- _What you need to do_
Please return every one of the following items word for word, without changing anything.
## Begin
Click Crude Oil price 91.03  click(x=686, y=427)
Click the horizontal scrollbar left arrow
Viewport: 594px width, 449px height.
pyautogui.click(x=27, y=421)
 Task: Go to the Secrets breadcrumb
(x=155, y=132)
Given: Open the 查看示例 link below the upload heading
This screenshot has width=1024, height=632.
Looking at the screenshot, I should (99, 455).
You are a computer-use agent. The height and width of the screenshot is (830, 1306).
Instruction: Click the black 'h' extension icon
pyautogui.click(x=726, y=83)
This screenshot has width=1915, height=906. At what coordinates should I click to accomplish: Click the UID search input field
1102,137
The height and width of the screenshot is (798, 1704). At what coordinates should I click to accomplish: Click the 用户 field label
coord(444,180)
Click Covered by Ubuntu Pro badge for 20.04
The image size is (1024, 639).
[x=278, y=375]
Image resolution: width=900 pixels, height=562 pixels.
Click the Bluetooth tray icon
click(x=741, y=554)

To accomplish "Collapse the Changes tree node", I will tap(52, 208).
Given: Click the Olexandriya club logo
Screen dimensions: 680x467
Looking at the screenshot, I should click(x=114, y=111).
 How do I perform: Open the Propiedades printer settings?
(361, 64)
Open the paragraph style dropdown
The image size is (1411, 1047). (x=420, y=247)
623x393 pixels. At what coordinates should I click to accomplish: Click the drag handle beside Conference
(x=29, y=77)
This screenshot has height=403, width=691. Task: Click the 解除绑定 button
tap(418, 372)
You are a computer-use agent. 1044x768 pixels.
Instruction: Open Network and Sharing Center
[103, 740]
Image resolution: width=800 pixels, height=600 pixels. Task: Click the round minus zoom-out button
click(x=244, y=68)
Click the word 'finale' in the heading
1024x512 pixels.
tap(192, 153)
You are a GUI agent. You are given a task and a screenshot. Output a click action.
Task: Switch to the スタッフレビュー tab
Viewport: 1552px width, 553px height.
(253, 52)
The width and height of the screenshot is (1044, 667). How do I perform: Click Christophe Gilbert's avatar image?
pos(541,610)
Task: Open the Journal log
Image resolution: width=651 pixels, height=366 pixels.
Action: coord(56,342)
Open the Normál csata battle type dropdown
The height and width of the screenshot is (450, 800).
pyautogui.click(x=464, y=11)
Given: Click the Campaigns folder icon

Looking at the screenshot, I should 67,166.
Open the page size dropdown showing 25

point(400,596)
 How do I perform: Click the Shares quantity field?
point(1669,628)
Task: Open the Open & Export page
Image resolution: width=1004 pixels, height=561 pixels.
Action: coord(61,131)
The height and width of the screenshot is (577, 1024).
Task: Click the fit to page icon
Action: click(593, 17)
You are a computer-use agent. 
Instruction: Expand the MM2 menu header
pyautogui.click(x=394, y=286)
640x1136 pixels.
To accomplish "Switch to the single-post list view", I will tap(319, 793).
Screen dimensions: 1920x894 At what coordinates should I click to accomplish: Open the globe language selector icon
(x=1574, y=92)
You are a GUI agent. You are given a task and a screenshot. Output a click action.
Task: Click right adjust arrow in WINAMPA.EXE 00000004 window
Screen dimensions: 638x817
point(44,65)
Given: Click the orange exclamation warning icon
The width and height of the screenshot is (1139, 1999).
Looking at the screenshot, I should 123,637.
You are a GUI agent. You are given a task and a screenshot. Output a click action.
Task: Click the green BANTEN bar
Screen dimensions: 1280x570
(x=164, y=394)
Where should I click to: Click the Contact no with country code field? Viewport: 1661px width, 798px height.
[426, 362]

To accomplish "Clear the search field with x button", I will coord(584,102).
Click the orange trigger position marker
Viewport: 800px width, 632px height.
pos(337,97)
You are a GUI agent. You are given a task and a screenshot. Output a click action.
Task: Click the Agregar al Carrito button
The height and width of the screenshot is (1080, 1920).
## End
- _Response to this exercise_
Click Crude Oil price 91.03  click(x=686, y=427)
Click the horizontal scrollbar left arrow
Viewport: 594px width, 449px height.
pyautogui.click(x=27, y=421)
 Task: Go to the Secrets breadcrumb
(x=155, y=132)
Given: Open the 查看示例 link below the upload heading
This screenshot has width=1024, height=632.
Looking at the screenshot, I should (99, 455).
You are a computer-use agent. The height and width of the screenshot is (830, 1306).
Instruction: Click the black 'h' extension icon
pyautogui.click(x=726, y=83)
This screenshot has width=1915, height=906. At what coordinates should I click to accomplish: Click the UID search input field
1102,137
The height and width of the screenshot is (798, 1704). At what coordinates should I click to accomplish: Click the 用户 field label
coord(444,180)
Click Covered by Ubuntu Pro badge for 20.04
The image size is (1024, 639).
[x=278, y=375]
Image resolution: width=900 pixels, height=562 pixels.
Click the Bluetooth tray icon
click(x=741, y=554)

To accomplish "Collapse the Changes tree node", I will tap(52, 208).
Given: Click the Olexandriya club logo
Screen dimensions: 680x467
Looking at the screenshot, I should click(x=114, y=111).
 How do I perform: Open the Propiedades printer settings?
(361, 64)
Open the paragraph style dropdown
The image size is (1411, 1047). (x=420, y=247)
623x393 pixels. At what coordinates should I click to accomplish: Click the drag handle beside Conference
(x=29, y=77)
This screenshot has height=403, width=691. Task: Click the 解除绑定 button
tap(418, 372)
You are a computer-use agent. 1044x768 pixels.
Instruction: Open Network and Sharing Center
[103, 740]
Image resolution: width=800 pixels, height=600 pixels. Task: Click the round minus zoom-out button
click(x=244, y=68)
Click the word 'finale' in the heading
1024x512 pixels.
tap(192, 153)
You are a GUI agent. You are given a task and a screenshot. Output a click action.
Task: Switch to the スタッフレビュー tab
Viewport: 1552px width, 553px height.
(253, 52)
The width and height of the screenshot is (1044, 667). How do I perform: Click Christophe Gilbert's avatar image?
pos(541,610)
Task: Open the Journal log
Image resolution: width=651 pixels, height=366 pixels.
Action: coord(56,342)
Open the Normál csata battle type dropdown
The height and width of the screenshot is (450, 800).
pyautogui.click(x=464, y=11)
Given: Click the Campaigns folder icon

Looking at the screenshot, I should 67,166.
Open the page size dropdown showing 25

point(400,596)
 How do I perform: Click the Shares quantity field?
point(1669,628)
Task: Open the Open & Export page
Image resolution: width=1004 pixels, height=561 pixels.
Action: coord(61,131)
The height and width of the screenshot is (577, 1024).
Task: Click the fit to page icon
Action: click(593, 17)
You are a computer-use agent. 
Instruction: Expand the MM2 menu header
pyautogui.click(x=394, y=286)
640x1136 pixels.
To accomplish "Switch to the single-post list view", I will tap(319, 793).
Screen dimensions: 1920x894 At what coordinates should I click to accomplish: Open the globe language selector icon
(x=1574, y=92)
You are a GUI agent. You are given a task and a screenshot. Output a click action.
Task: Click right adjust arrow in WINAMPA.EXE 00000004 window
Screen dimensions: 638x817
point(44,65)
Given: Click the orange exclamation warning icon
The width and height of the screenshot is (1139, 1999).
Looking at the screenshot, I should 123,637.
You are a GUI agent. You are given a task and a screenshot. Output a click action.
Task: Click the green BANTEN bar
Screen dimensions: 1280x570
(x=164, y=394)
Where should I click to: Click the Contact no with country code field? Viewport: 1661px width, 798px height.
[426, 362]

To accomplish "Clear the search field with x button", I will coord(584,102).
Click the orange trigger position marker
Viewport: 800px width, 632px height.
pos(337,97)
You are a GUI agent. You are given a task and a screenshot. Output a click action.
Task: Click the Agregar al Carrito button
The height and width of the screenshot is (1080, 1920).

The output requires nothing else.